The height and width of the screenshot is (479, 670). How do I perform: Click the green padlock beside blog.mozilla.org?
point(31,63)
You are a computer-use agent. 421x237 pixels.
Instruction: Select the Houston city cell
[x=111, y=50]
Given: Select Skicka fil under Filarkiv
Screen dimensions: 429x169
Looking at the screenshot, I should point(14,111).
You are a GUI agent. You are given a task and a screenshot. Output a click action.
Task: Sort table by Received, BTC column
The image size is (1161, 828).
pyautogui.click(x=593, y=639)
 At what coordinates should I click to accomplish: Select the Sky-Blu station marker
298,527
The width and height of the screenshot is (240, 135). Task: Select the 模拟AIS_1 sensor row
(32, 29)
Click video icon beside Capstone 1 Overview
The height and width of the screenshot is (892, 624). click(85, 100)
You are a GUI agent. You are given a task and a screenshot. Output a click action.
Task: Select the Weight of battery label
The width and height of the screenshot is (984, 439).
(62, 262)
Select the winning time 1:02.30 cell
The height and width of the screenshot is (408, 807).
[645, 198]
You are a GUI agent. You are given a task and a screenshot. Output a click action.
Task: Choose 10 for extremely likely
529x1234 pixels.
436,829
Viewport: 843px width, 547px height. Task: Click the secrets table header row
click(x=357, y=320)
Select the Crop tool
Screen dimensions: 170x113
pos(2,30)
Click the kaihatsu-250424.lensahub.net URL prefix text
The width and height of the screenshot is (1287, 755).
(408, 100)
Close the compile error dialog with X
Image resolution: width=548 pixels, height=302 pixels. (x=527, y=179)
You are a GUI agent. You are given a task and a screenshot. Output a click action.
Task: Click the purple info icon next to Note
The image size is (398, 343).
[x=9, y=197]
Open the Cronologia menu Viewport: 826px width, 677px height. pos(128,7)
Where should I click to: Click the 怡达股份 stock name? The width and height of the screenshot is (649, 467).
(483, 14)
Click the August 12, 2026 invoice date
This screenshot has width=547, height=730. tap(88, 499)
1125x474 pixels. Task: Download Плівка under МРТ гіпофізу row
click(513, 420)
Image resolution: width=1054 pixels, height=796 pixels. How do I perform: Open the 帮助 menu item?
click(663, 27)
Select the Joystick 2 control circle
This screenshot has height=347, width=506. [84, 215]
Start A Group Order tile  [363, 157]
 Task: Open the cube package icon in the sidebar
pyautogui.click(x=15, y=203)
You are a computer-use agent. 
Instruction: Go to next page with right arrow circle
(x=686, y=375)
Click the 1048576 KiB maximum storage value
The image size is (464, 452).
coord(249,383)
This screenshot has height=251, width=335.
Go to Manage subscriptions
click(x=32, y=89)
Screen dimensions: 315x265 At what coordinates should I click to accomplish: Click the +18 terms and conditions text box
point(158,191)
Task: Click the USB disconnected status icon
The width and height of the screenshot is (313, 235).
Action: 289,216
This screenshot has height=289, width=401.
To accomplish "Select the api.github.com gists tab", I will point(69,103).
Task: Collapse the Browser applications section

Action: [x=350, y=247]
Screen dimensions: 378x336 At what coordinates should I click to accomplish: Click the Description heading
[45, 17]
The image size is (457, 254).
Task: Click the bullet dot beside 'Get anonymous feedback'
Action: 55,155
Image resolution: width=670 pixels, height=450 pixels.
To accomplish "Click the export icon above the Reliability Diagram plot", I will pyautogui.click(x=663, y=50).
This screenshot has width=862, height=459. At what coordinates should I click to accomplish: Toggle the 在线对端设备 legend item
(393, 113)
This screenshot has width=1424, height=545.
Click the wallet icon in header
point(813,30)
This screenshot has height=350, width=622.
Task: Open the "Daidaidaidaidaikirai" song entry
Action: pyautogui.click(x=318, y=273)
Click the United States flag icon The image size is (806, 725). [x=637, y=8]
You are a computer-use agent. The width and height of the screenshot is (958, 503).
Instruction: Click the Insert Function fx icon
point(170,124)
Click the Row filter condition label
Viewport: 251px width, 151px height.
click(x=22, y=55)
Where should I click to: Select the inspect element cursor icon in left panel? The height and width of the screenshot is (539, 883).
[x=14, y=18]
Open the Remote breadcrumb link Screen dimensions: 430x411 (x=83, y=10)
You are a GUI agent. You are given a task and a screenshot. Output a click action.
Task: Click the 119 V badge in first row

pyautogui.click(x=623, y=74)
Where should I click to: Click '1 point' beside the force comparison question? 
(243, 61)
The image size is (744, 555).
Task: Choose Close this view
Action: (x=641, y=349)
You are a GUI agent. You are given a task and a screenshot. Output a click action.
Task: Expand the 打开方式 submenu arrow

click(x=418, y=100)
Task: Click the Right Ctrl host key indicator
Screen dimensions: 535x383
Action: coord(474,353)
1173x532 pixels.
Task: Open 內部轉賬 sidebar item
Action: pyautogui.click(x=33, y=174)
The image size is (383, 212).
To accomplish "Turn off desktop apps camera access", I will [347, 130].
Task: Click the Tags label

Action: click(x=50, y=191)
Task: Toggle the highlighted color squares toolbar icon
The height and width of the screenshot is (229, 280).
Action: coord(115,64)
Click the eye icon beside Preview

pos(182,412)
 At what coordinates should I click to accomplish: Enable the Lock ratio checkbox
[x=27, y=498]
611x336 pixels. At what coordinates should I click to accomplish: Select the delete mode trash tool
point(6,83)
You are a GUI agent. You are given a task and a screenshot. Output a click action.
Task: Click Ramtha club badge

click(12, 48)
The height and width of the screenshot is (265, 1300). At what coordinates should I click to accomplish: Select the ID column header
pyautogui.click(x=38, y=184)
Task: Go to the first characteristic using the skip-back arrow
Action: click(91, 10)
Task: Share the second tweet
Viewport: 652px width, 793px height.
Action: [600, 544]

===

▶ **WORK TO COMPLETE**
Beginning at the line that holds "Screen dimensions: 535x383", copy every line through the end of the entries exactly as given, and only those lines.

▶ **REPLY**
Screen dimensions: 535x383
Action: coord(474,353)
1173x532 pixels.
Task: Open 內部轉賬 sidebar item
Action: pyautogui.click(x=33, y=174)
The image size is (383, 212).
To accomplish "Turn off desktop apps camera access", I will [347, 130].
Task: Click the Tags label

Action: click(x=50, y=191)
Task: Toggle the highlighted color squares toolbar icon
The height and width of the screenshot is (229, 280).
Action: coord(115,64)
Click the eye icon beside Preview

pos(182,412)
 At what coordinates should I click to accomplish: Enable the Lock ratio checkbox
[x=27, y=498]
611x336 pixels. At what coordinates should I click to accomplish: Select the delete mode trash tool
point(6,83)
You are a GUI agent. You are given a task and a screenshot. Output a click action.
Task: Click Ramtha club badge

click(12, 48)
The height and width of the screenshot is (265, 1300). At what coordinates should I click to accomplish: Select the ID column header
pyautogui.click(x=38, y=184)
Task: Go to the first characteristic using the skip-back arrow
Action: click(91, 10)
Task: Share the second tweet
Viewport: 652px width, 793px height.
Action: [600, 544]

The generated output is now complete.